Ha ha I bet I got your attention!! Here are some pics of the biggest bully stick I have ever seen
View attachment 1697


View attachment 1698


View attachment 1699


----------



## Mrs.K

HAHAHAHA oh my god... AWESOME!!!


----------



## bianca

Hahahaha that did get my attention and that is scary!!!!! By the way...Miss Molly is getting sooooooooo big!


----------



## Miss Molly May

bianca said:


> Hahahaha that did get my attention and that is scary!!!!! By the way...Miss Molly is getting sooooooooo big!


I thought a little Friday night humour would be good for everyone
She is now 58lbs


----------



## AvaLaRue

:lurking: peeking in to see what this was about!!


----------



## Miss Molly May

just in case you don't know A bully stick is a dried bull penis


----------



## Quinnsmom

If the bully stick is that big, not sure I would have ever wanted to see the previous owner!!


----------



## Jason L

Oh ....

Haha! 

Ewwww ....


----------



## chevysmom

LOL! Wherever did you find such a big one? (gosh, even that sounds bad! lol)


----------



## selzer

You are all SICK!!!!

:rofl:


----------



## Miss Molly May

chevysmom said:


> LOL! Wherever did you find such a big one? (gosh, even that sounds bad! lol)


 our local Pet Value

I kinda feel sorry for the cow that met this bull:rofl:


----------



## VaBeachFamily

I see bully sticks all over.. and some are around like 3-4 feet long.. and i did NOT know what they were.. lol...


----------



## Virginia

LOL! I bet it smelled great as she was chewing it.


----------



## NarysDad

Oh my when I first read the topic I though it was a typo, but I just had to go and see...LOL


----------



## EdwardDrapkin

Apparently people eat them too...

I hate you wikipedia.
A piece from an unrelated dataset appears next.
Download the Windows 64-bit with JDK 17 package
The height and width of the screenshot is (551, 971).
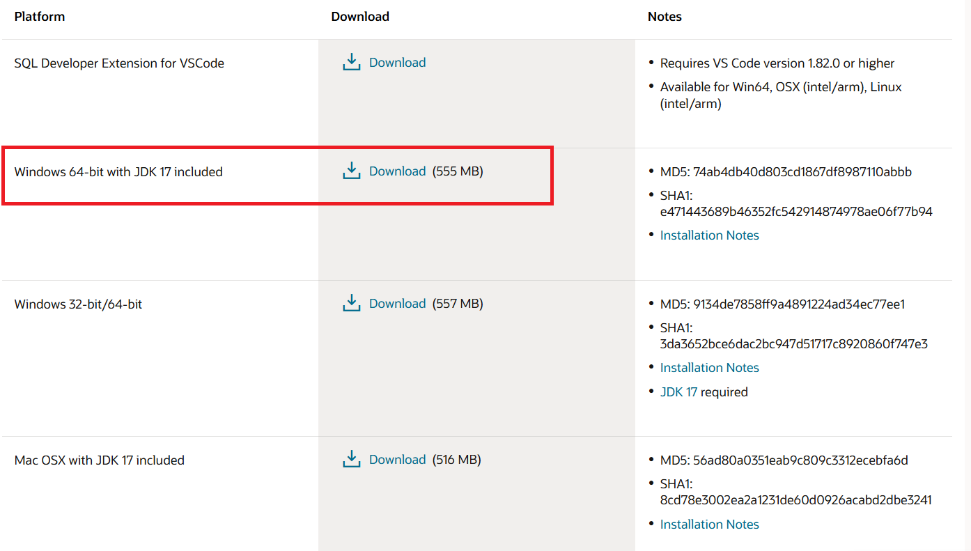[397, 171]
Really, I do.


----------



## mjbgsd

Dang that's long!


----------



## AvaLaRue

EdwardDrapkin said:


> Apparently people eat them too...
> 
> I hate you wikipedia. Really, I do.


 
:spittingcoffee:


----------



## Miss Molly May

It's funny to watch her try to get through a door frame with it!!


----------



## shilorio

hahaha! that is huge!! shilo loves thoughs to :3


----------



## Miss Molly May

Virginia said:


> LOL! I bet it smelled great as she was chewing it.


They really do stink!!


----------